Nel nuovo romanzo di Anna Gertrude Pessina i personaggi hanno, talvolta, nomi altisonanti (Ariele, Dunia, Verdiana) ma la vicenda è un ritratto amaro di quest’epoca di “disvalori e disamore”.

L’alleanza tra una madre e una figlia contro lo stesso uomo, marito di Eva e padre di Verdiana, incarna il rifiuto di un mondo ormai superato, ancorato all’etica calvinista basata sul lavoro e sul risparmio, da parte di un universo borghese godereccio e modaiolo.

Con i suoi atteggiamenti antiquati e compunti, Ariele è il simbolo di un passato che cede le armi di fronte all’avanzata inarrestabile del nemico, rappresentato dalla società odierna dominata da avidità e cinismo.

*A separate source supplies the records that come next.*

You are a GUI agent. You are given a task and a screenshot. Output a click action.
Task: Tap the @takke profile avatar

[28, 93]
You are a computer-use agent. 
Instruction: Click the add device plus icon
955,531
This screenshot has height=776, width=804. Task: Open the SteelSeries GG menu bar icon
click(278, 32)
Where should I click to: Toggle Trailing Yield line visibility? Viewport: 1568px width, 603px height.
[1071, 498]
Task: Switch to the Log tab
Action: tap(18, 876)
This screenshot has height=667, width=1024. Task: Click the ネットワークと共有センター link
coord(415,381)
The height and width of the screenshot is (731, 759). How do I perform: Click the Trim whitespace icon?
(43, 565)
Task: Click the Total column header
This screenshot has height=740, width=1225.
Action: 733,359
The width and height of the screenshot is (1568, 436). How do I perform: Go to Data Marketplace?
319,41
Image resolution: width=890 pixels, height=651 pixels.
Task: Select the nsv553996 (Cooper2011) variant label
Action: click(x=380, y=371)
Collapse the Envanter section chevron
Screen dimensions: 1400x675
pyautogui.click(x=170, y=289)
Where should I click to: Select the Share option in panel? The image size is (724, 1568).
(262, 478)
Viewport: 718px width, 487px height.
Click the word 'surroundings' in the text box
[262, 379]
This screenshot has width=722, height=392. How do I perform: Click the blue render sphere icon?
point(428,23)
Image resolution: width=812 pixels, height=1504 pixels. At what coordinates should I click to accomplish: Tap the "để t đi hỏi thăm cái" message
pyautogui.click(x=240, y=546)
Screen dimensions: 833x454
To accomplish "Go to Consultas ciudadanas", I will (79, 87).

Nel loro arrivismo, Eva e Max appaiono decisamente affini e quindi attratti l’una dall’altro. Verdiana, nella sua goffaggine, è la nota stonata: priva di una forte personalità, subirà il fascino virile del bulletto e si lascerà manipolare dalla madre narcisista e insensibile.

La costruzione del periodo non è mai casuale in questo romanzo dallo stile complesso, nel quale la lingua è utilizzata in modo creativo dalla scrittrice che si è sempre discostata dai binari sciatti e ordinari su cui viaggia la produzione letteraria corrente.

L’epilogo, oltre a sancire il parziale riscatto del genitore affettuoso quanto incompreso, smorza la drammaticità di una vicenda dai toni tragici che, come un gioco al massacro, si chiude senza vincitori né vinti.

La frase:
“La mente conturbava. Si era guastata nel profondo Verdiana? Percepiva il male che stava commettendo? Capiva che stava infilzando una lama nel torace di un uomo già morto?”